Render every line of the data below as a Markdown table with the columns Row and Entry line, putting a row number in Row and the line itself in Entry line. Leave out blank lines.

Saved data entries
Begin

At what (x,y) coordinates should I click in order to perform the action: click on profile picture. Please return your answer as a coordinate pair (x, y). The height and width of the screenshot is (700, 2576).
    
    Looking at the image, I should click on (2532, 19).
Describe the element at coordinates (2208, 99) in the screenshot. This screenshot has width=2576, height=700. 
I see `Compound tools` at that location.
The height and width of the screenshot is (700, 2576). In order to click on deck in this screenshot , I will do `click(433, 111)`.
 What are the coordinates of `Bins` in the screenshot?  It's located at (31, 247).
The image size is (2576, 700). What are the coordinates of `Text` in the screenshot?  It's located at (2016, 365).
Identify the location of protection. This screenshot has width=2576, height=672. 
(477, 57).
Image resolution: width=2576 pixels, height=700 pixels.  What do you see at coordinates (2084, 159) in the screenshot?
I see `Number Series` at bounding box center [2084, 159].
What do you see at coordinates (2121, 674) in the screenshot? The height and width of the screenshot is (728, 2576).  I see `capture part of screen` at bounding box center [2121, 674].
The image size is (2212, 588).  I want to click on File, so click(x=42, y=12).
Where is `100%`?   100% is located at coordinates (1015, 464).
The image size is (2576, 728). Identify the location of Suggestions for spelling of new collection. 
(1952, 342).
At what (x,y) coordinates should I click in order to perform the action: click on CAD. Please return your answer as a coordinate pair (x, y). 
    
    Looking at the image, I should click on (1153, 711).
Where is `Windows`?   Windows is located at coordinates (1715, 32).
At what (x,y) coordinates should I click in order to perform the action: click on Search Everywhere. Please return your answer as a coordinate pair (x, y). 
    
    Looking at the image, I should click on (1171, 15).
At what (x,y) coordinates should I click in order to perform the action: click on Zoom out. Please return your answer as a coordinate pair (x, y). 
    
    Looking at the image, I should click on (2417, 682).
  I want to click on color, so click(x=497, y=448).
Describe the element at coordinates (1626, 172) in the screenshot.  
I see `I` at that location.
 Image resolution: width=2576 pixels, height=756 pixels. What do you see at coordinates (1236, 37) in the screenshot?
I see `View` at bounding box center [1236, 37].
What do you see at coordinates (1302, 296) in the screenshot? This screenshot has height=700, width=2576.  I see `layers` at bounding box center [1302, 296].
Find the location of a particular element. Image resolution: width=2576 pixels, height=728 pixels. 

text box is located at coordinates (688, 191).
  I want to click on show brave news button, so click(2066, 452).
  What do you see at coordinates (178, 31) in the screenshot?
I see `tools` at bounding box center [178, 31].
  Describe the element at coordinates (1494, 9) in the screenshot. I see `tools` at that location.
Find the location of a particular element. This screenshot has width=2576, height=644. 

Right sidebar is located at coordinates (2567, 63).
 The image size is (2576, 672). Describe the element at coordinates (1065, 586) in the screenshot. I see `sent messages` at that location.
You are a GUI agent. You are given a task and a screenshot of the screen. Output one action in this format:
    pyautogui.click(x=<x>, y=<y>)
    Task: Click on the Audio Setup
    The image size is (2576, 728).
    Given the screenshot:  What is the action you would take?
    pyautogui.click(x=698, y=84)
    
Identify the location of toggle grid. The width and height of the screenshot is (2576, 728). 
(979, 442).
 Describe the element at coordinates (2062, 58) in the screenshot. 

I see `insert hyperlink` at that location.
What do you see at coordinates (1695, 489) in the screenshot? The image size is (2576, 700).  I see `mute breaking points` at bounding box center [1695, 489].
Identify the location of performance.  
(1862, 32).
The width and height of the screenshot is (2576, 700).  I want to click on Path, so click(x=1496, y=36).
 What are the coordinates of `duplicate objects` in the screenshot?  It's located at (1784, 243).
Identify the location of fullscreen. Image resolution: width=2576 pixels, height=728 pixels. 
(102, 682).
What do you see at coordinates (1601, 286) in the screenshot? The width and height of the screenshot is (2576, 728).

End

● **Answer for the task**:
| Row | Entry line |
|---|---|
| 1 | At what (x,y) coordinates should I click in order to perform the action: click on profile picture. Please return your answer as a coordinate pair (x, y). The height and width of the screenshot is (700, 2576). |
| 2 |     Looking at the image, I should click on (2532, 19). |
| 3 | Describe the element at coordinates (2208, 99) in the screenshot. This screenshot has width=2576, height=700.  |
| 4 | I see `Compound tools` at that location. |
| 5 | The height and width of the screenshot is (700, 2576). In order to click on deck in this screenshot , I will do `click(433, 111)`. |
| 6 |  What are the coordinates of `Bins` in the screenshot?  It's located at (31, 247). |
| 7 | The image size is (2576, 700). What are the coordinates of `Text` in the screenshot?  It's located at (2016, 365). |
| 8 | Identify the location of protection. This screenshot has width=2576, height=672.  |
| 9 | (477, 57). |
| 10 | Image resolution: width=2576 pixels, height=700 pixels.  What do you see at coordinates (2084, 159) in the screenshot? |
| 11 | I see `Number Series` at bounding box center [2084, 159]. |
| 12 | What do you see at coordinates (2121, 674) in the screenshot? The height and width of the screenshot is (728, 2576).  I see `capture part of screen` at bounding box center [2121, 674]. |
| 13 | The image size is (2212, 588).  I want to click on File, so click(x=42, y=12). |
| 14 | Where is `100%`?   100% is located at coordinates (1015, 464). |
| 15 | The image size is (2576, 728). Identify the location of Suggestions for spelling of new collection.  |
| 16 | (1952, 342). |
| 17 | At what (x,y) coordinates should I click in order to perform the action: click on CAD. Please return your answer as a coordinate pair (x, y).  |
| 18 |     Looking at the image, I should click on (1153, 711). |
| 19 | Where is `Windows`?   Windows is located at coordinates (1715, 32). |
| 20 | At what (x,y) coordinates should I click in order to perform the action: click on Search Everywhere. Please return your answer as a coordinate pair (x, y).  |
| 21 |     Looking at the image, I should click on (1171, 15). |
| 22 | At what (x,y) coordinates should I click in order to perform the action: click on Zoom out. Please return your answer as a coordinate pair (x, y).  |
| 23 |     Looking at the image, I should click on (2417, 682). |
| 24 |   I want to click on color, so click(x=497, y=448). |
| 25 | Describe the element at coordinates (1626, 172) in the screenshot.   |
| 26 | I see `I` at that location. |
| 27 |  Image resolution: width=2576 pixels, height=756 pixels. What do you see at coordinates (1236, 37) in the screenshot? |
| 28 | I see `View` at bounding box center [1236, 37]. |
| 29 | What do you see at coordinates (1302, 296) in the screenshot? This screenshot has height=700, width=2576.  I see `layers` at bounding box center [1302, 296]. |
| 30 | Find the location of a particular element. Image resolution: width=2576 pixels, height=728 pixels.  |
| 31 | text box is located at coordinates (688, 191). |
| 32 |   I want to click on show brave news button, so click(2066, 452). |
| 33 |   What do you see at coordinates (178, 31) in the screenshot? |
| 34 | I see `tools` at bounding box center [178, 31]. |
| 35 |   Describe the element at coordinates (1494, 9) in the screenshot. I see `tools` at that location. |
| 36 | Find the location of a particular element. This screenshot has width=2576, height=644.  |
| 37 | Right sidebar is located at coordinates (2567, 63). |
| 38 |  The image size is (2576, 672). Describe the element at coordinates (1065, 586) in the screenshot. I see `sent messages` at that location. |
| 39 | You are a GUI agent. You are given a task and a screenshot of the screen. Output one action in this format: |
| 40 |     pyautogui.click(x=<x>, y=<y>) |
| 41 |     Task: Click on the Audio Setup |
| 42 |     The image size is (2576, 728). |
| 43 |     Given the screenshot:  What is the action you would take? |
| 44 |     pyautogui.click(x=698, y=84) |
| 45 | Identify the location of toggle grid. The width and height of the screenshot is (2576, 728).  |
| 46 | (979, 442). |
| 47 |  Describe the element at coordinates (2062, 58) in the screenshot.  |
| 48 | I see `insert hyperlink` at that location. |
| 49 | What do you see at coordinates (1695, 489) in the screenshot? The image size is (2576, 700).  I see `mute breaking points` at bounding box center [1695, 489]. |
| 50 | Identify the location of performance.   |
| 51 | (1862, 32). |
| 52 | The width and height of the screenshot is (2576, 700).  I want to click on Path, so click(x=1496, y=36). |
| 53 |  What are the coordinates of `duplicate objects` in the screenshot?  It's located at (1784, 243). |
| 54 | Identify the location of fullscreen. Image resolution: width=2576 pixels, height=728 pixels.  |
| 55 | (102, 682). |
| 56 | What do you see at coordinates (1601, 286) in the screenshot? The width and height of the screenshot is (2576, 728). |